Stefano Stabellini Aug. 29, 2013, 6:32 p.m. UTC
xen_swiotlb_alloc_coherent needs to allocate a coherent buffer for cpu
and devices. On native x86 and ARMv8 is sufficient to call
__get_free_pages in order to get a coherent buffer, while on ARM we need
to call arm_dma_ops.alloc.

Introduce xen_alloc_coherent_pages to abstract the arch specific buffer
allocation.

Similarly introduce xen_free_coherent_pages to free a coherent buffer:
on x86 and ARM64 is simply a call to free_pages while on ARM is
arm_dma_ops.free.

Signed-off-by: Stefano Stabellini <stefano.stabellini@eu.citrix.com>
---
 arch/arm/include/asm/xen/page-coherent.h   |   22 ++++++++++++++++++++++
 arch/arm64/include/asm/xen/page-coherent.h |   24 ++++++++++++++++++++++++
 arch/ia64/include/asm/xen/page-coherent.h  |   24 ++++++++++++++++++++++++
 arch/x86/include/asm/xen/page-coherent.h   |   24 ++++++++++++++++++++++++
 4 files changed, 94 insertions(+), 0 deletions(-)
 create mode 100644 arch/arm/include/asm/xen/page-coherent.h
 create mode 100644 arch/arm64/include/asm/xen/page-coherent.h
 create mode 100644 arch/ia64/include/asm/xen/page-coherent.h
 create mode 100644 arch/x86/include/asm/xen/page-coherent.h

Comments

Catalin Marinas Sept. 5, 2013, 4:09 p.m.

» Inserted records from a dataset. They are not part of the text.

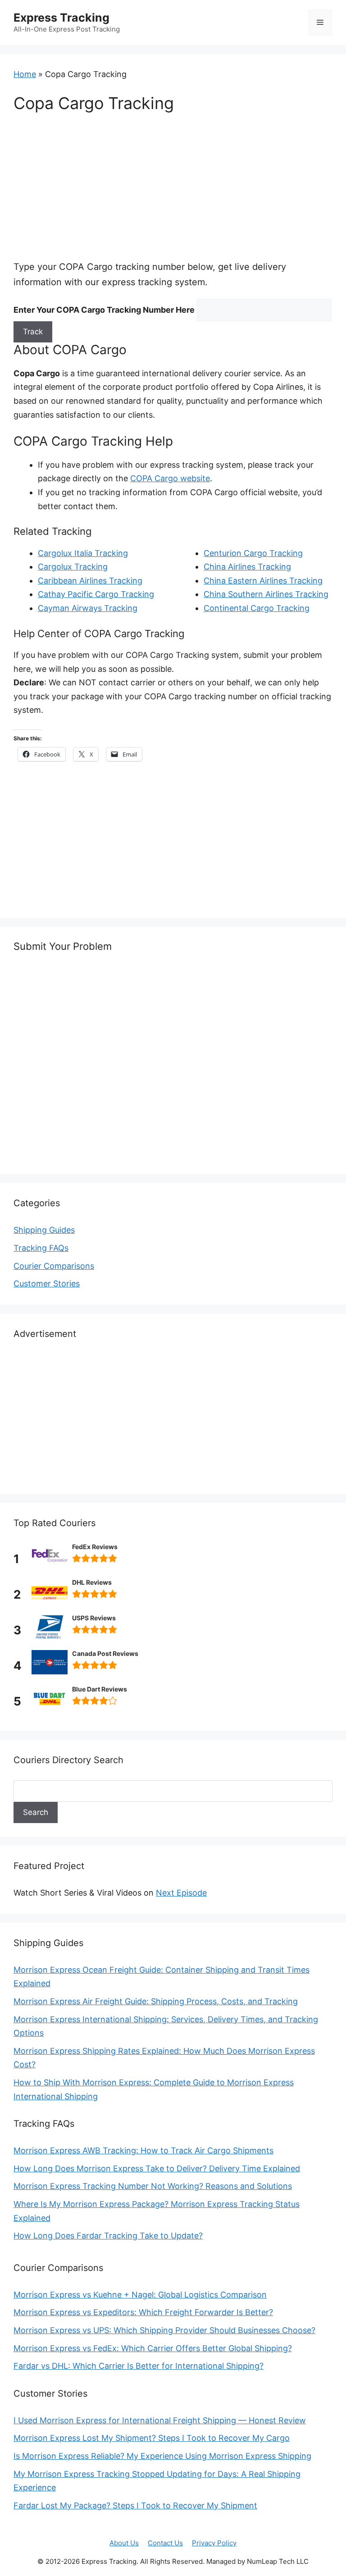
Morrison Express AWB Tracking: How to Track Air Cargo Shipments (143, 2150)
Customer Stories (47, 1283)
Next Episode (181, 1892)
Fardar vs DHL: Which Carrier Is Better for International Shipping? (139, 2366)
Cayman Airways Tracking (87, 608)
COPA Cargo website (170, 478)
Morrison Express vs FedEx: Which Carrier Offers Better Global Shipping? (153, 2348)
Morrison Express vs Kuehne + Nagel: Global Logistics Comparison (140, 2294)
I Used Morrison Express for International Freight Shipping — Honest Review (160, 2420)
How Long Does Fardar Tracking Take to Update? (108, 2235)
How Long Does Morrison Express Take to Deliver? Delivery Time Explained (157, 2168)
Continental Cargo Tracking (257, 608)
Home (25, 74)
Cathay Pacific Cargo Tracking (96, 594)
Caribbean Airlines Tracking (90, 580)
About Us (124, 2543)
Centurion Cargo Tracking (253, 553)
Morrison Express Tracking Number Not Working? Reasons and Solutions (153, 2186)
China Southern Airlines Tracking (266, 594)
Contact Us (165, 2543)
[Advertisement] (173, 192)
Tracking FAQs (41, 1248)
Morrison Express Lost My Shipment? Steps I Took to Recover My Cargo (152, 2438)
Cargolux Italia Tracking (83, 553)
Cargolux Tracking (73, 566)
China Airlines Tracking (247, 566)
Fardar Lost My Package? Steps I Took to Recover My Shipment (135, 2505)
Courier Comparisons (54, 1266)
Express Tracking (61, 17)
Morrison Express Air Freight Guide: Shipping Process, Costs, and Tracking (156, 2001)
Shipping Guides (44, 1230)
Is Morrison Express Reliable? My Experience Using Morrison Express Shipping (162, 2456)
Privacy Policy (214, 2543)
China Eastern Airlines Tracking (263, 580)
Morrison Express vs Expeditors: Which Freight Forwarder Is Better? (143, 2312)
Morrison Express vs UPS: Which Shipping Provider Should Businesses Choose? (164, 2330)
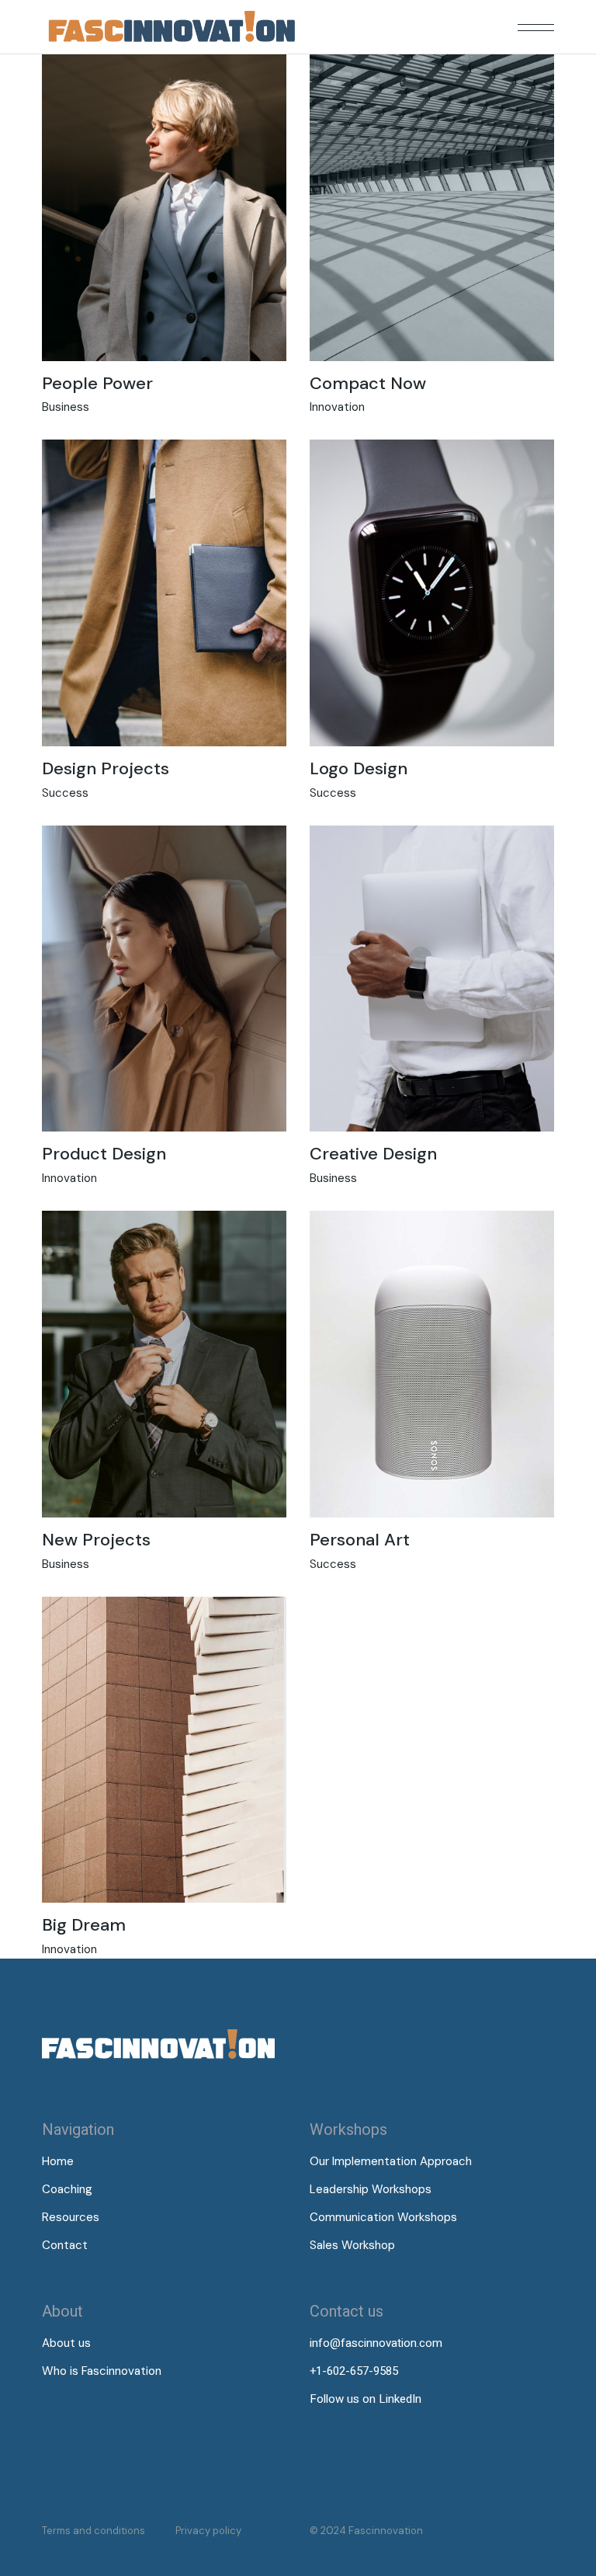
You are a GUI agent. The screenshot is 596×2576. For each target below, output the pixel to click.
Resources (70, 2217)
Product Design (104, 1153)
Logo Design (358, 768)
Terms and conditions (93, 2530)
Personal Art (360, 1539)
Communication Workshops (383, 2217)
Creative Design (373, 1153)
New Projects (96, 1539)
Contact (65, 2245)
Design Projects (105, 768)
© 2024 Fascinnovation (366, 2530)
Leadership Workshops (370, 2189)
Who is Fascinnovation (101, 2371)
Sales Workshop (352, 2245)
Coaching (67, 2189)
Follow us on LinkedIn (365, 2398)
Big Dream (84, 1925)
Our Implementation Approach (391, 2161)
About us (66, 2343)
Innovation (337, 407)
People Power (97, 383)
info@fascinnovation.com (376, 2343)
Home (58, 2161)
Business (65, 407)
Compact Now (368, 383)
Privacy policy (208, 2530)
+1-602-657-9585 (354, 2371)
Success (65, 793)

UTC | #1
On Thu, Aug 29, 2013 at 07:32:32PM +0100, Stefano Stabellini wrote:
> xen_swiotlb_alloc_coherent needs to allocate a coherent buffer for cpu
> and devices. On native x86 and ARMv8 is sufficient to call
> __get_free_pages in order to get a coherent buffer, while on ARM we need
> to call arm_dma_ops.alloc.

Don't bet on this for ARMv8. It's not mandated for the architecture, so
at some point some SoC will require non-cacheable buffers for coherency.
Stefano Stabellini Sept. 5, 2013, 4:43 p.m. UTC | #2
On Thu, 5 Sep 2013, Catalin Marinas wrote:
> On Thu, Aug 29, 2013 at 07:32:32PM +0100, Stefano Stabellini wrote:
> > xen_swiotlb_alloc_coherent needs to allocate a coherent buffer for cpu
> > and devices. On native x86 and ARMv8 is sufficient to call
> > __get_free_pages in order to get a coherent buffer, while on ARM we need
> > to call arm_dma_ops.alloc.
> 
> Don't bet on this for ARMv8. It's not mandated for the architecture, so
> at some point some SoC will require non-cacheable buffers for coherency.

I see.
Would it be better if I implemented xen_alloc_coherent_pages on armv8 by
calling arm64_swiotlb_dma_ops.alloc?
Catalin Marinas Sept. 6, 2013, 2:14 p.m. UTC | #3
On Thu, Sep 05, 2013 at 05:43:33PM +0100, Stefano Stabellini wrote:
> On Thu, 5 Sep 2013, Catalin Marinas wrote:
> > On Thu, Aug 29, 2013 at 07:32:32PM +0100, Stefano Stabellini wrote:
> > > xen_swiotlb_alloc_coherent needs to allocate a coherent buffer for cpu
> > > and devices. On native x86 and ARMv8 is sufficient to call
> > > __get_free_pages in order to get a coherent buffer, while on ARM we need
> > > to call arm_dma_ops.alloc.
> > 
> > Don't bet on this for ARMv8. It's not mandated for the architecture, so
> > at some point some SoC will require non-cacheable buffers for coherency.
> 
> I see.
> Would it be better if I implemented xen_alloc_coherent_pages on armv8 by
> calling arm64_swiotlb_dma_ops.alloc?

What does this buffer do exactly? Is it allocated by guests?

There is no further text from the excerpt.